With the recent introduction of a new pilot project in Fort McMurray, Alta. Women Building Futures (WBF) has taken its initial step toward expansion beyond its long-time Edmonton home base.
“We are planning on beginning operations in Calgary soon,” reports Kathy Kimpton, WBF president and CEO, the women-focused trades and training and mentorship program. “We are also considering opening new branches in British Columbia and Ontario where we have potential industry and union partners.”
Women Building Futures was established as a non-profit society in 1998 by a small group of women, social workers mostly, who set out to fulfill their shared dream of helping women achieve economic prosperity through trades training and mentorship.
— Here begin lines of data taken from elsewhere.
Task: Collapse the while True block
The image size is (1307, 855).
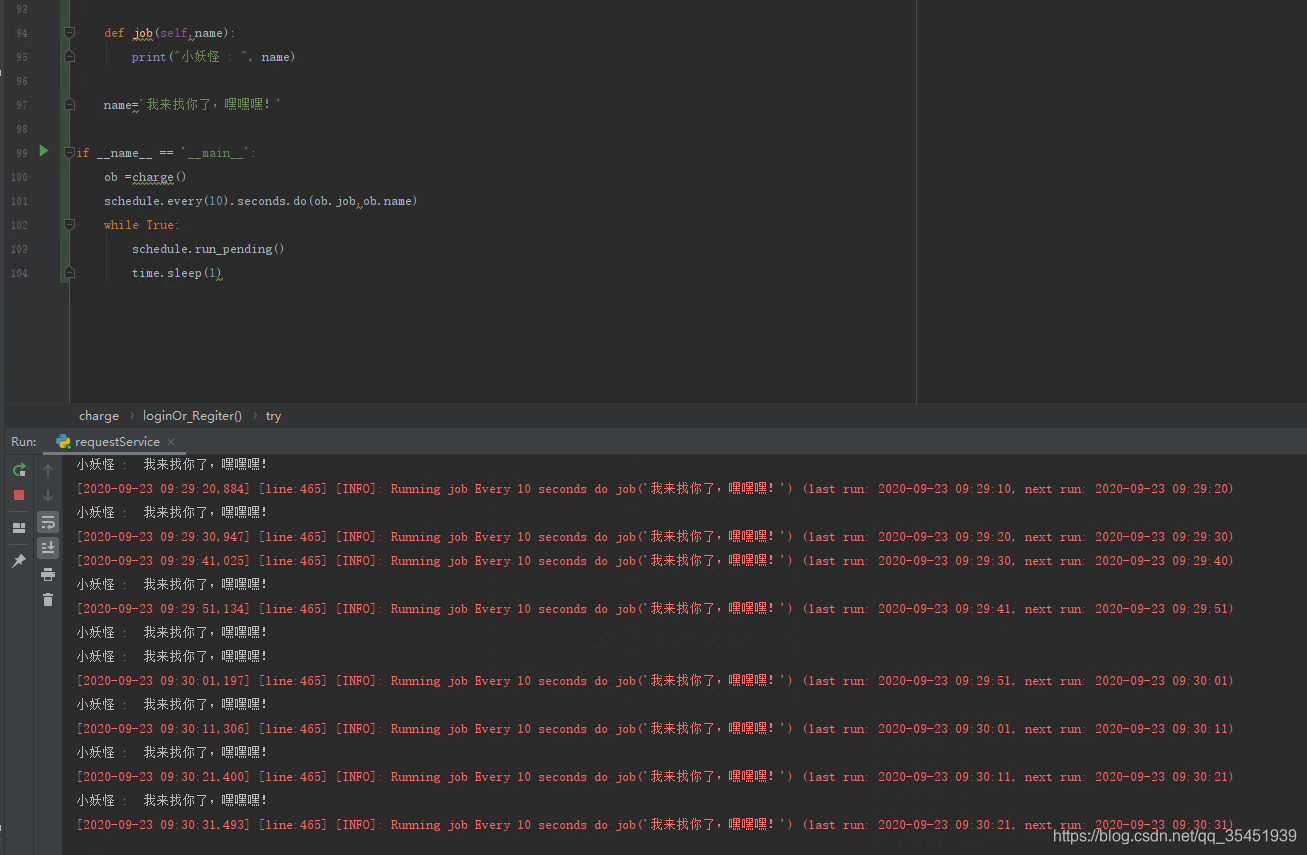Action: (68, 225)
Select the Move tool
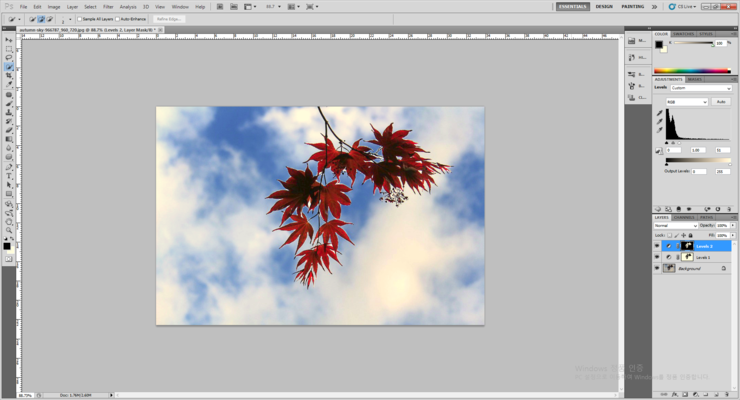 (9, 39)
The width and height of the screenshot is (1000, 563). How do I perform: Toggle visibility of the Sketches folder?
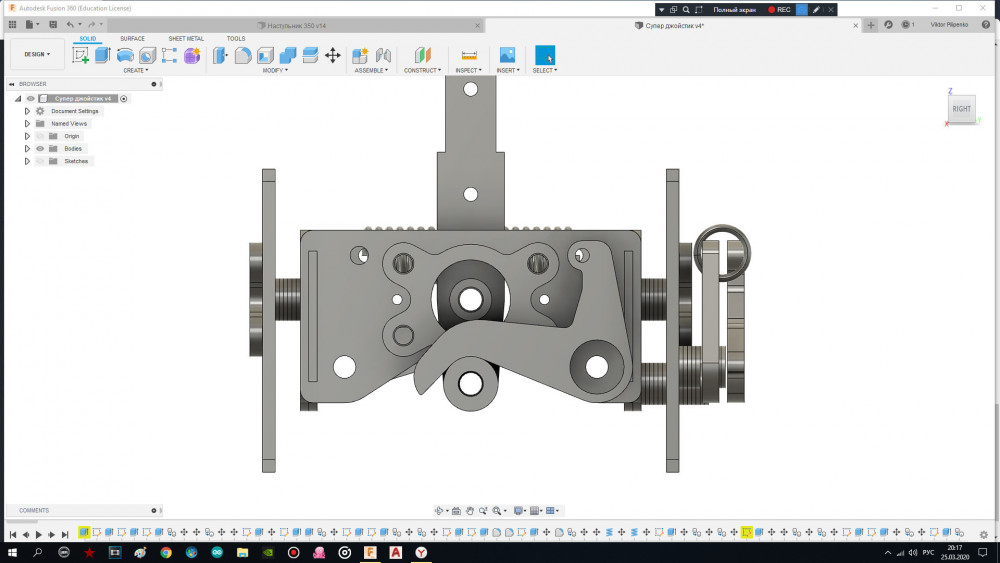[41, 161]
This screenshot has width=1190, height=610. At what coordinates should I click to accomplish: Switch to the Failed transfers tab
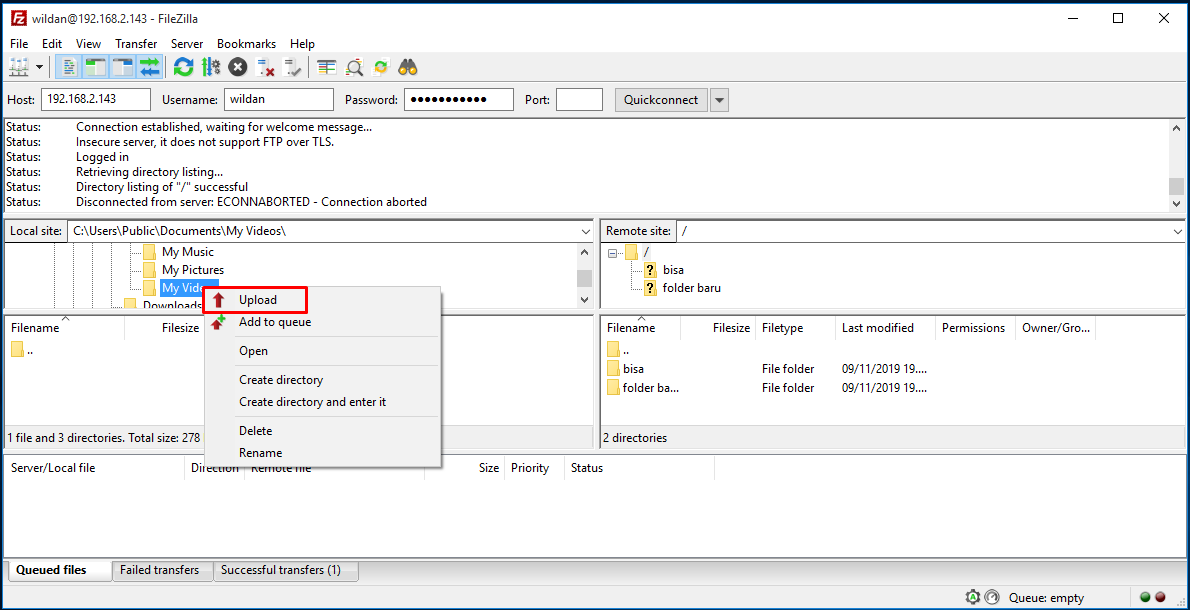161,570
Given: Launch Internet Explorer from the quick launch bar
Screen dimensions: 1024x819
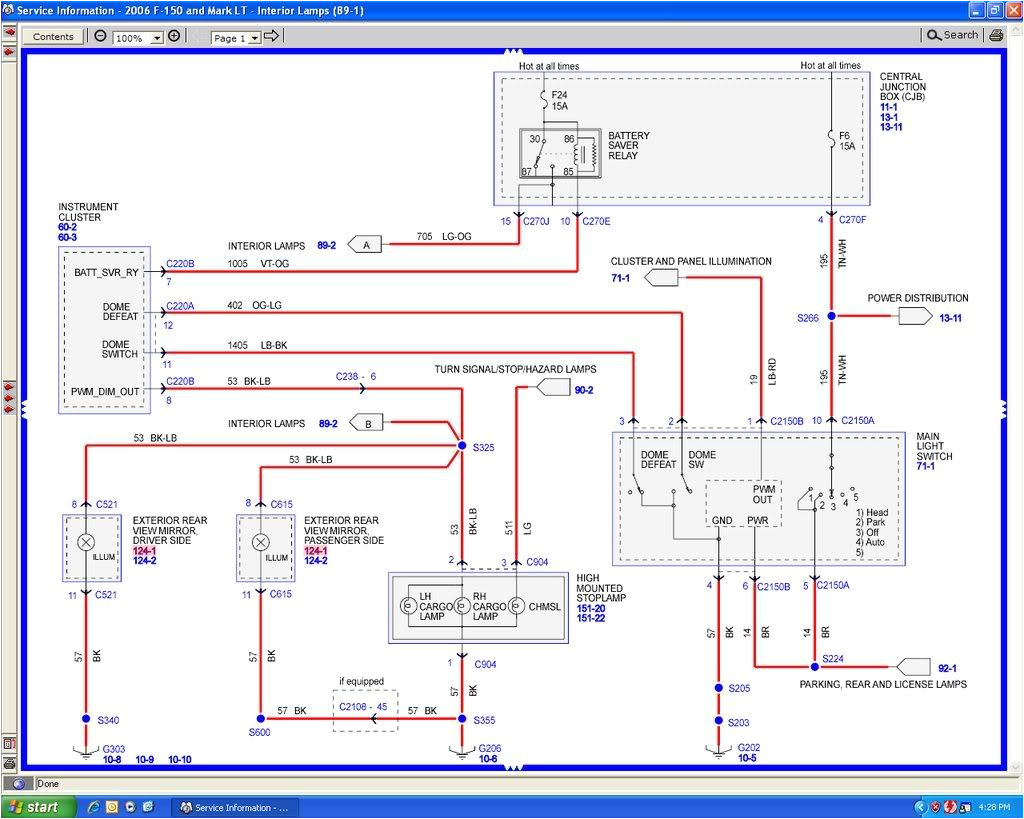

“When we started, there were few women working in the trades,” says Kimpton, a long-time administrator in the field of trades college education who assumed her current position last year. (She was chosen as the successor to Judy Lynn Archer who, Kimpton points out, had a profound impact on the organization during her tenure.)
“In those early years, employers were mainly looking to hire women to provide some diversity in their workplaces. Now, those same employers and more are hiring our graduates because they are well trained and prepared.”
In the early days, WBF staff worked out of office space borrowed from the City of Edmonton and relied on a series of small grants to stay afloat. As the organization continued to grow, an executive director was hired and WBF signed a three-year lease on a 4,000 square foot basement on 112th Street and Jasper Avenue. It was at this new location, renovated into a training centre, that the WBF assessment process to help women determine their readiness and ‘fit’ with a career in the trades began to take shape. The design and delivery of a 14-week pre-trades program focusing on carpentry, plumbing and electrical was actualized, and as a result, the construction industry began to take notice.
In December 2005 WBF purchased an old warehouse located at 10326 107 Street in downtown Edmonton, with the intention of retrofitting it into a training and affordable housing facility. Experience to that point showed that many women could not afford to pay market rent and go to school at the same time, especially single mothers.
The WBF Housing Facility and Suncor Energy Training Centre officially opened in June, 2008. This facility, the first of its kind in Canada, allowing WBF to add steamfitting/pipefitting, welding and sheet metal to its training options. From this point on, WBF had a consistent employment rate of 90 per cent.
At the beginning of May, Kimpton notes, WBF added more office space in another building just two blocks away from its main facility.
“As part of our strategic growth plan for 2025, we continue to expand our programming,’ Kimpton notes. “As an example, many women who come to us aren’t quite ready for the programs we offer. Because of that, we have launched a new foundational learning program in Edmonton through which we can upgrade the education levels and skills for women who require that. The program is tailored to the needs of the individual clients.”
Kimpton further notes that WBF has created an online format to be able to reach women in more remote areas.
“It helps us to expand the delivery of our program in a more cost efficient manner — and help women in their own communities,” she says.
And, in other news, Kimpton reports that WBF recently launched an endowment fund with an initial capital base of $300,000. She notes that the idea for fund was conceived by her predecessor, JudyLynn Archer, who contributed the first $100,000 and continues to serve the organization as a consultant. (Two other donors matched Archer’s pledge.) Interest from the fund is intended to help subsidize housing and training costs for WBF clients.
“Women Building Futures continues to build on our foundation of operating excellence by adhering to a strong set of core values that reflect what is truly important to us as an organization,” Kimpton says. “These values represent the constant beacon by which we make our decisions, as a company and as individual employees, every day.
“We are empowering women to become economically prosperous by seeking careers in trades and occupations where women are under-represented and changing their lives in the process.”